I completely disagree with the PP saying Andie Macdowell doens't rock the grey look. I love it!! That's how I want to be. I'm 33, my mom is 70 now, and still bleaches her hair blonde. I think at that age I'm going to be doing everything I can to have HEALTHY hair -- bleaching/dying/overprocessing makes it brittle. Andi looks like a role model to me now

Would love to have the confidence to rock my aging body and hair naturally!
Regarding GP and other celebrities... Come on. If you had $500,000+ a year to spend on beauty products/treatments/fillers alone you'd look just as good if not better than them. And by better I mean in the context of this whole "let's pretend we're not aging" ideal everyone seems to have. It's so dumb to me. They could be crumbling in the inside, injecting themselves with all kinds of toxins, unhappy, spending never-ending increasing amounts on vanity... so not an ideal to me!
I used to be compared to Nicole Kidman (when I was way younger- before kids, thinner, etc.!) and now when I see Nicole Kidman I'm glad I don't get that comparison anymore. She looks horrible. She's frozen/stretched her face in so many ways she actually looks older than she is. I was actually surprised when I googled her just now and saw she's only 54 -- I was sure she was in her 60s and maybe closer to my mom's age. Sometimes the whole plastic surgery/filler regimen actually makes someone look older than if they just cared for their beautiful, wrinkled skin but didn't try to flatten/puff it up in so many ways.

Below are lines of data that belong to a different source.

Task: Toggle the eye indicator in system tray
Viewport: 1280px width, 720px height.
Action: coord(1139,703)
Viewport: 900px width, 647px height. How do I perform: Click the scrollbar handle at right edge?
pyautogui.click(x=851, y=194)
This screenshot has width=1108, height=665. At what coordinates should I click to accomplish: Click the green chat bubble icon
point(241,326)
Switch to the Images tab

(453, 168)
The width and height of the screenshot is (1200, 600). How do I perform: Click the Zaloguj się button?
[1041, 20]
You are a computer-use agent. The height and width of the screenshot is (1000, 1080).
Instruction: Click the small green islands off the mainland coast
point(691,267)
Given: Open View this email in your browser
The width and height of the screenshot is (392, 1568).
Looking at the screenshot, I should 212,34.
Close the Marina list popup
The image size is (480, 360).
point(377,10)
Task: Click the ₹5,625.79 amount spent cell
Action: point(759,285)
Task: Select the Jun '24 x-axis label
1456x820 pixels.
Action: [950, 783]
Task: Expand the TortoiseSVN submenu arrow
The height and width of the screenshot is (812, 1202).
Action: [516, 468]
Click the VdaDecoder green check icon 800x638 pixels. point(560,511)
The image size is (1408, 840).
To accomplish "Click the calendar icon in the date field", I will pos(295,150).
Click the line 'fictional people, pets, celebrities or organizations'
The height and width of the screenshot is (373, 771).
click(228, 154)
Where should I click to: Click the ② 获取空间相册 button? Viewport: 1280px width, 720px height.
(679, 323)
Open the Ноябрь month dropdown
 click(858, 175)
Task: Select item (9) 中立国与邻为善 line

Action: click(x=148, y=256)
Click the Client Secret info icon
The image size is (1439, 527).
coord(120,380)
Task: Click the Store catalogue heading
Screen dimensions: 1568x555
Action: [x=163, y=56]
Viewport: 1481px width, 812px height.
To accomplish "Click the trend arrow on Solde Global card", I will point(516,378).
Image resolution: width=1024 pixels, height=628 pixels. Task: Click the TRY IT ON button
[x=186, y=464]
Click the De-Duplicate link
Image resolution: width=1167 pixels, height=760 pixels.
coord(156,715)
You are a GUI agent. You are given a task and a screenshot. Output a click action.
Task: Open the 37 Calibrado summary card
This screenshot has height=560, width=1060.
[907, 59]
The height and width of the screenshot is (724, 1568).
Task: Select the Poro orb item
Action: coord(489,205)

Also, related to GP... One quote I remember hearing is that a little fat actually makes you age more beautifully. Meaning, some of these women in their 50s-70s who maintain strict thinness actually have faces with more sagging skin and visible wrinkles than women who might be a bit more average weight (and if they manage stress, eat well, etc., like others here have posted). I totally believe that. When I think of average older women I know, I think they're aging way better than women who try exceedingly to be rail-thin.